Aufgabe 1:
Gib aus dem Artikel über Tariq Ramadan den Abschnitt zwischen "Ein neues muslimisches" und "wie ein Popintellektueller.", beide eingeschlossen, wortgetreu zurück.

Textauszug:
Ein neues muslimisches Wir
Tariq Ramadan, Schweizer Islamwissenschaftler ägyptischer Herkunft, rockt in Berlin das Haus der Kulturen der Welt. Der Redner inszeniert sich wie ein Popintellektueller.
Tariq Ramadan ist der Star-Intellektuelle der Muslime in Europa. Wie groß die Anziehungskraft des Schweizer Islamwissenschaftlers ägyptischer Herkunft ist, konnte man am Freitagabend im Berliner Haus der Kulturen der Welt erleben, wo Ramadan als Hauptredner angekündigt war. Der große Saal des HdKW war bis zum letzten Platz gefüllt, über 300 Leute blieben beim Thema „Deutschlands Muslime und europäischer Islam“ draußen vor der Tür. Ramadan trat auf wie ein Popintellektueller und dementsprechend agierte eine erste Diskussionsrunde als Vorgruppe zur Einstimmung auf den Auftritt des smarten Charismatikers.

Aufgabendaten:
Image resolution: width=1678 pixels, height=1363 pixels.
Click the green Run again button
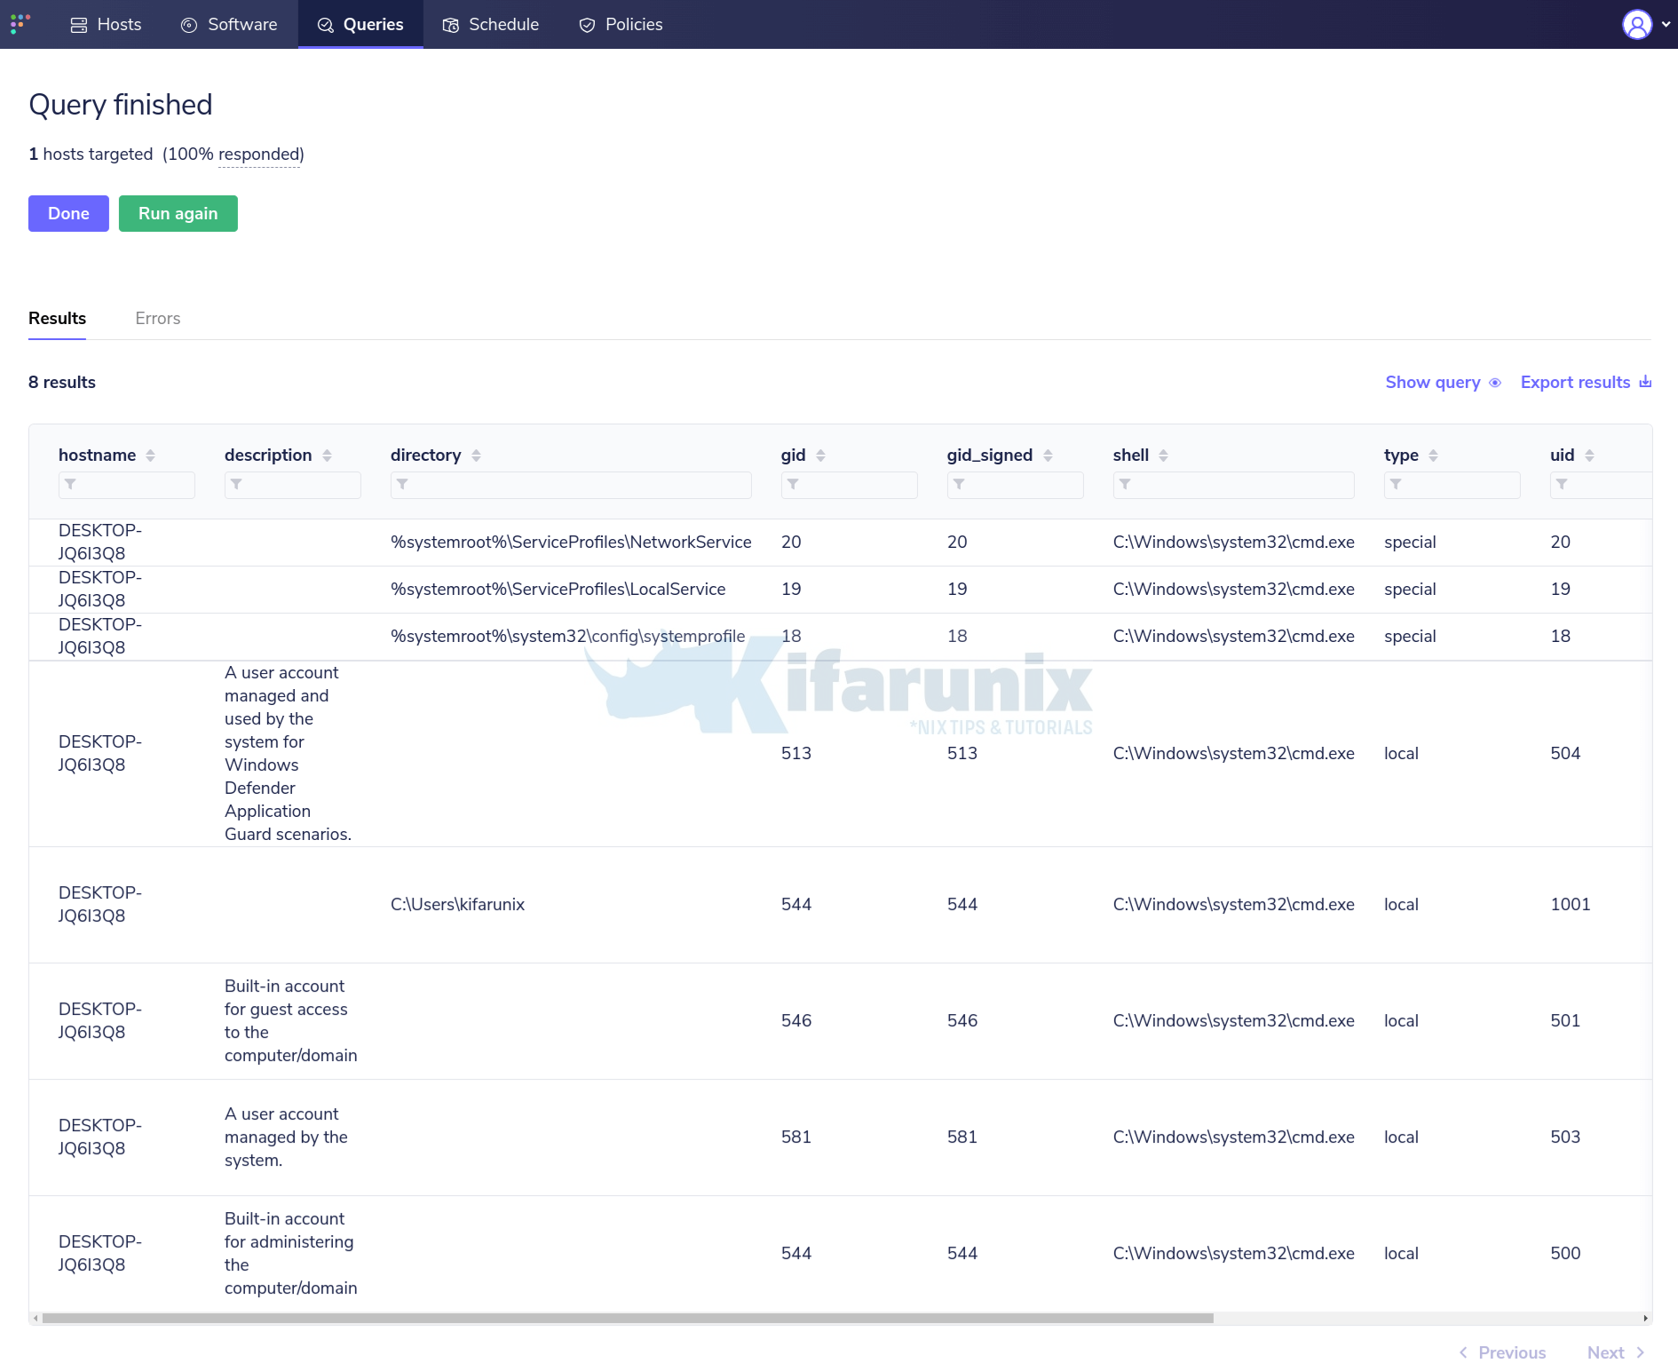click(178, 214)
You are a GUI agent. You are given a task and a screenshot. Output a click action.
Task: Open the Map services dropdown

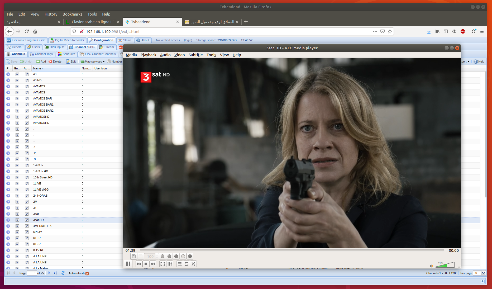pyautogui.click(x=92, y=61)
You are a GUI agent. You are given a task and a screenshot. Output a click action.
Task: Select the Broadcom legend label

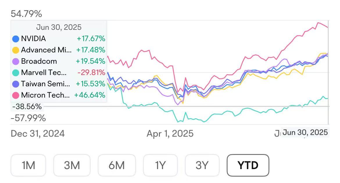pos(39,61)
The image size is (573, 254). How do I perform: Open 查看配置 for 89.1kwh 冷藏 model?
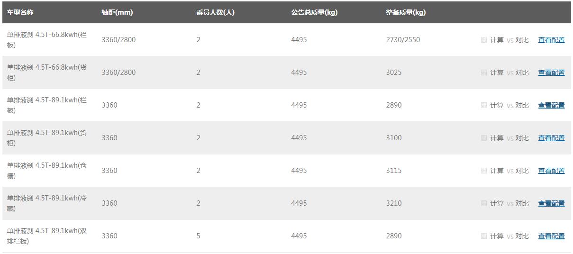click(551, 203)
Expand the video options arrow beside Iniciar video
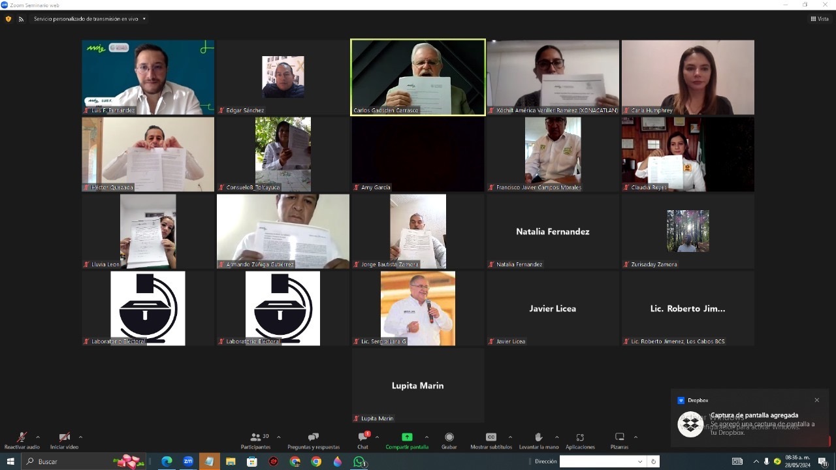This screenshot has height=470, width=836. tap(80, 437)
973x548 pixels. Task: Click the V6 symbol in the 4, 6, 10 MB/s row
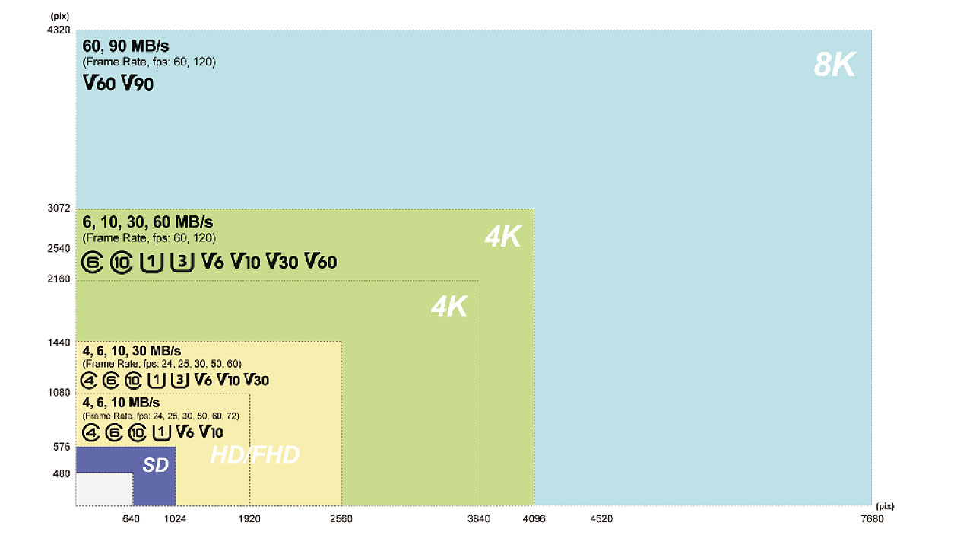[185, 432]
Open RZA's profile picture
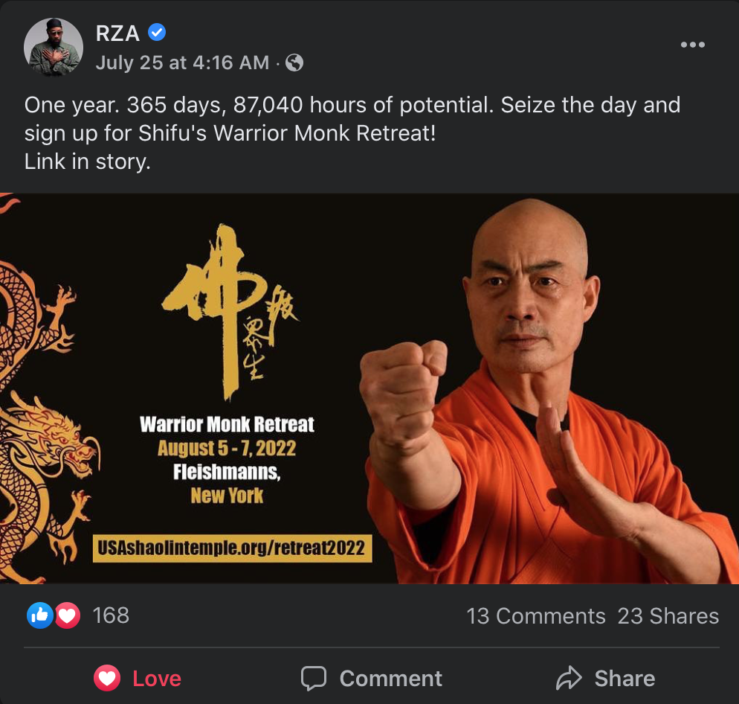The width and height of the screenshot is (739, 704). 54,48
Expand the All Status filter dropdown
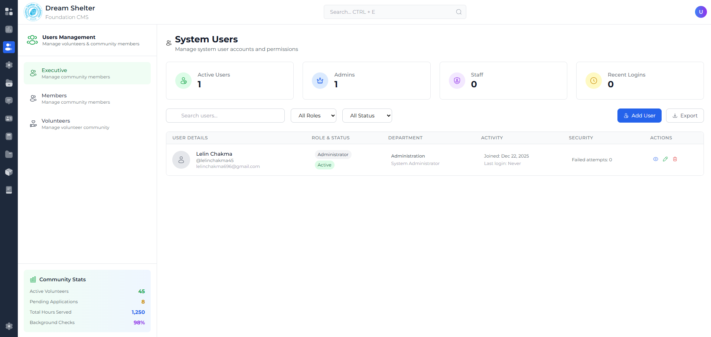Viewport: 711px width, 337px height. 367,116
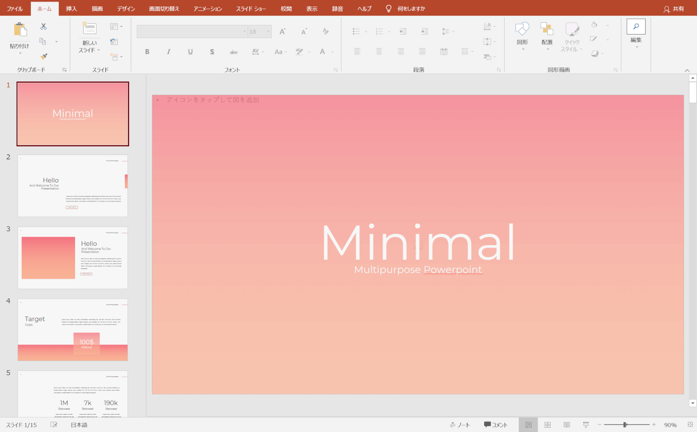Viewport: 697px width, 432px height.
Task: Click the Cut scissors icon
Action: (x=43, y=26)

Aufgabe 2:
Tausche in der Auflistung vom Anfang bis einschließlich der Zeile mit "pyautogui.click(x=92, y=61)" den Ausdruck "Map services" gegen "Map layers" aus. Gib nur diese Zeilen zurück, sonst unverändert und ohne die Bilder.

Vollständige Antwort 1:
Ein neues muslimisches Wir
Tariq Ramadan, Schweizer Islamwissenschaftler ägyptischer Herkunft, rockt in Berlin das Haus der Kulturen der Welt. Der Redner inszeniert sich wie ein Popintellektueller.

Vollständige Antwort 2:
Image resolution: width=1678 pixels, height=1363 pixels.
Click the green Run again button
click(178, 214)
You are a GUI agent. You are given a task and a screenshot. Output a click action.
Task: Open the Map layers dropdown

pyautogui.click(x=92, y=61)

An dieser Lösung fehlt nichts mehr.